The other viable option -- if we're still assuming there is a consolidated May primary in Kentucky -- is to use the uncommitted option. If the race is still competitive in mid-May and Rand Paul remains one of the viable alternatives, then his campaign could urge supporters to vote the uncommitted line included on the Kentucky ballot -- the presidential preference portion of it anyway -- by law.4 This is not a foolproof fix -- there could be other uncommitted delegates not aligned with Paul -- but one would imagine that the Paul campaign could organize this and have its potential delegates file as uncommitted rather than for Paul. They would not be bound on the first ballot at the convention, but that is not likely to matter anyway (see footnote 4).
This seems far superior and more effective than sitting the Kentucky primary out. And such a move is not without precedent. The Obama campaign urged its supporters in Michigan to vote for "uncommitted" in 2008. The then-Senator Obama had his name removed from the Michigan ballot when it was clear that the Wolverine state would hold a non-compliant presidential primary in mid-January 2008.

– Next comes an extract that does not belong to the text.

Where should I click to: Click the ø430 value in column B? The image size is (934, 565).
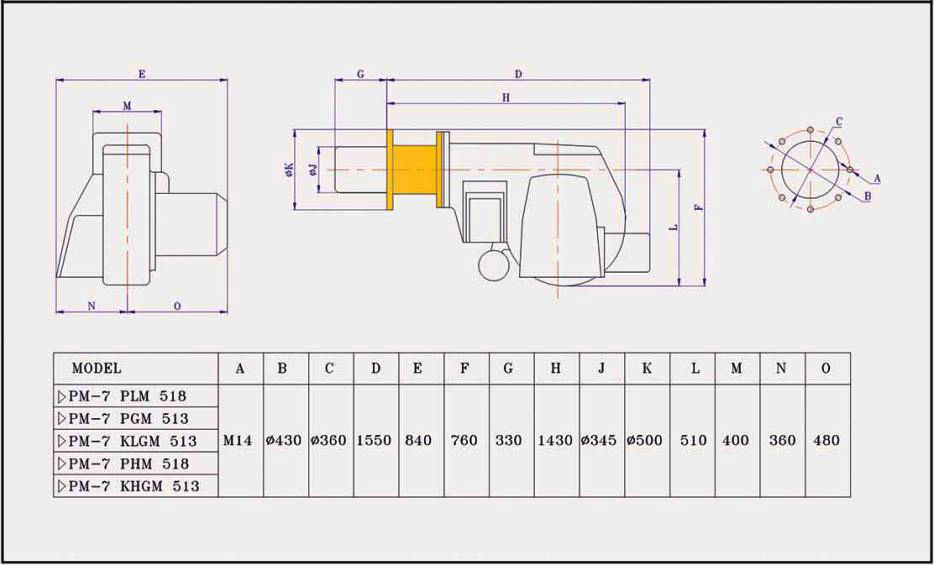(283, 440)
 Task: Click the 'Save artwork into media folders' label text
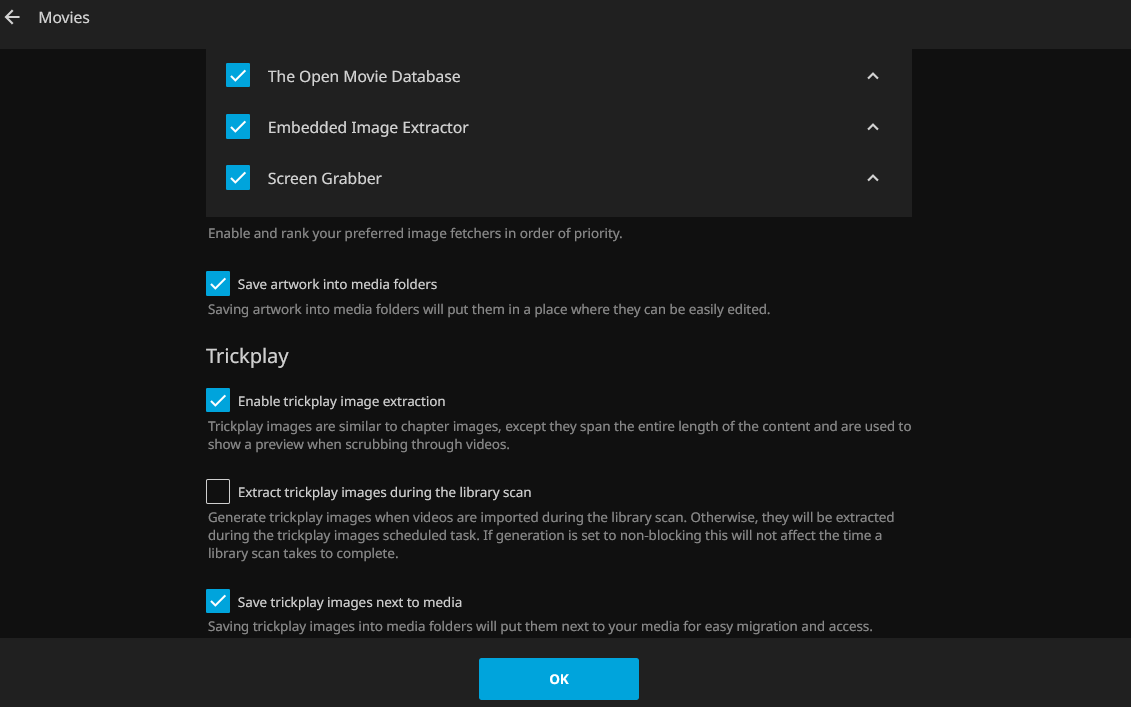(337, 284)
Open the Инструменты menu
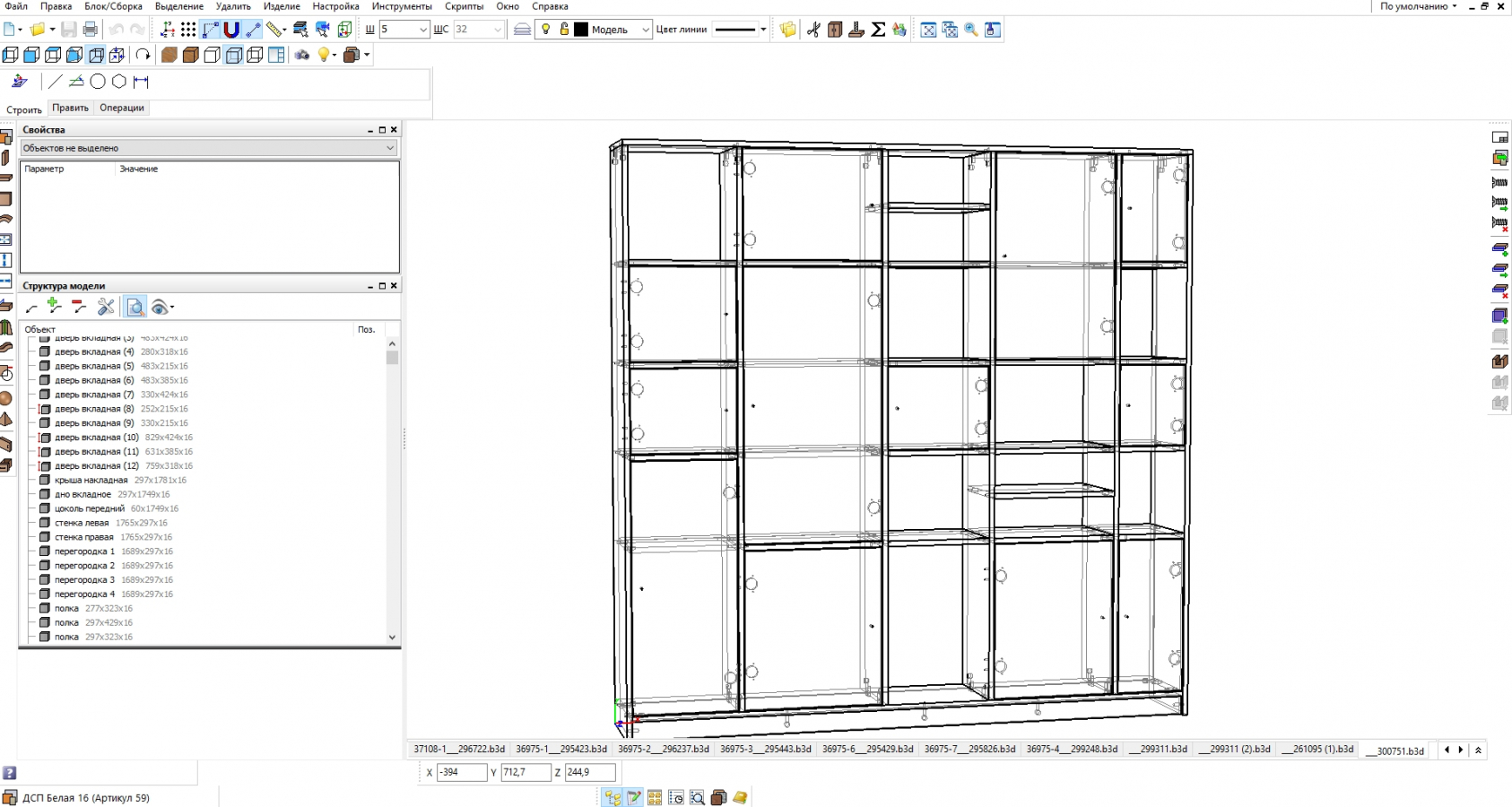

As for the general election, that is a tougher nut to crack.
The write-in option is still a no-go here, there is no uncommitted option on the general election ballot, and skipping a state is not really all that workable in a fall presidential race. But game planning for the general election before the nomination is wrapped up is a bit of a double-edged sword in Rand Paul's case. To some extent it is counting your chickens before they hatch, but this ballot issue is something he would face in the primaries and the general election. There is just an easier fix in the primary phase that will not necessarily help with the general election part of the problem.
Not that these laws are enforced anyway, but Kentucky is one of the states that does not levy penalties against would-be "faithless electors". If Paul manages to get the Republican nomination there are some potential avenues opened to his campaign on that front.
If we're after a workaround for Rand Paul, though, that is much easier in the Kentucky primary. Well, it is doable in the primary. The general election is a different matter.
UPDATE (2/24/15): US Senate Majority Leader Mitch McConnell supports the effort to shift the Kentucky presidential nominating method from a May primary to March caucuses. That would seemingly add some heft to the idea ahead of the Kentucky Republican Party Central Committee meeting on March 7.
1 FHQ will only focus on the options that do not go through the courts. Due to the time it would take to adjudicate a conflict between Paul and the Kentucky secretary of state's office, that is a channel of last resort for Paul. There are other more viable options available to the senator anyway.
2 Of course, no one else entered the Republican nomination race and Romney won the nomination.
3 This is relevant to the general election as well.